Bank of Thailand rate cuts low for the first time in 9 years and 5 months US-China friction effect 6 November 21:23

The impact of trade friction between the United States and China is spreading to Southeast Asia. The central bank of Thailand lowered the policy interest rate to the lowest level in nine years and five months to support the economy on the 6th because domestic exports and personal consumption were affected by the decline in exports.

The Thai central bank held a meeting to decide monetary policy on the 6th, and decided to lower the policy interest rate by 0.25% from the current 1.5% to 1.25%.

Thailand's central bank has cut the policy rate for the first time in three months, and the policy rate of 1.25% is the lowest level in nine years and five months since June 2010 when the effects of the global financial crisis remained. .

Reasons for the reduction include the fact that exports have declined more than expected due to the impact of trade friction between the United States and China, and that personal consumption has slowed due to a decrease in employment in the export industry.

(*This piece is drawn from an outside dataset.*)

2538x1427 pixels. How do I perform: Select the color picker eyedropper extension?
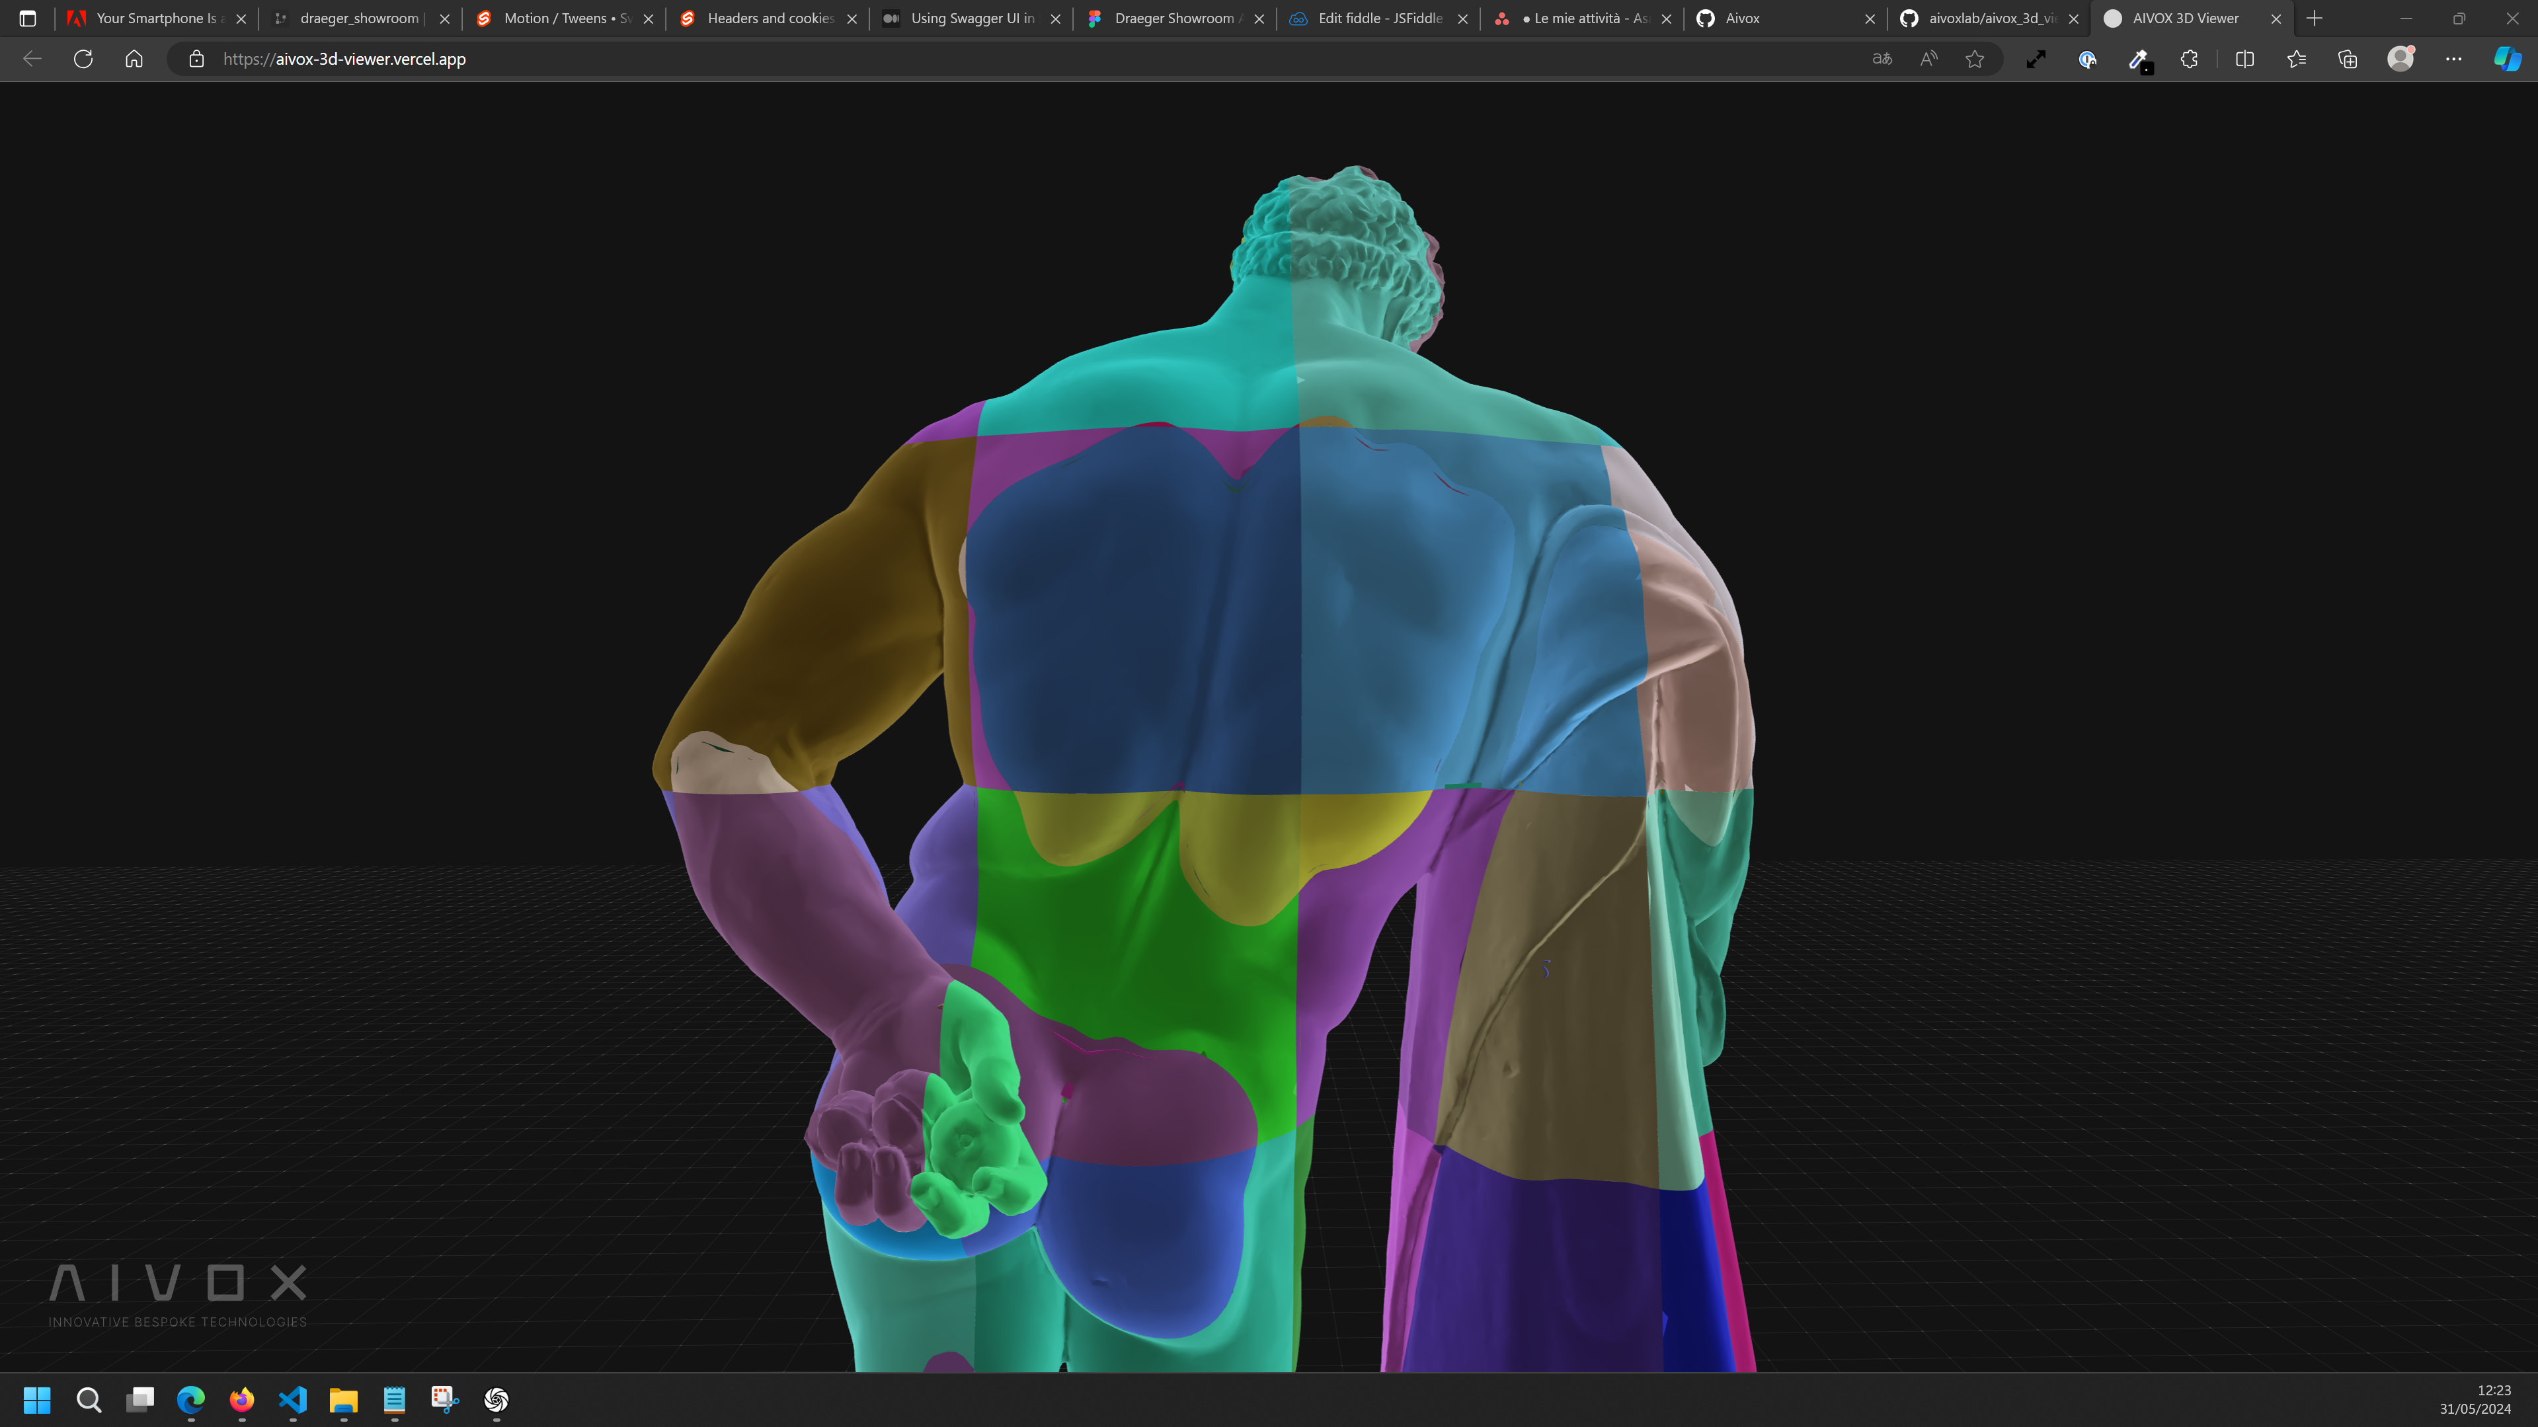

I want to support them.

At a press conference, executives of the Thai Central Bank said that “the Thai economy continues to face a downside risk due to the effects of trade friction between the United States and China” and expressed a sense of caution toward the future.

The slowdown in the economy is spreading throughout Southeast Asia due to the influence of the US-China trade friction, and central banks are successively lowering policy interest rates in Indonesia and the Philippines.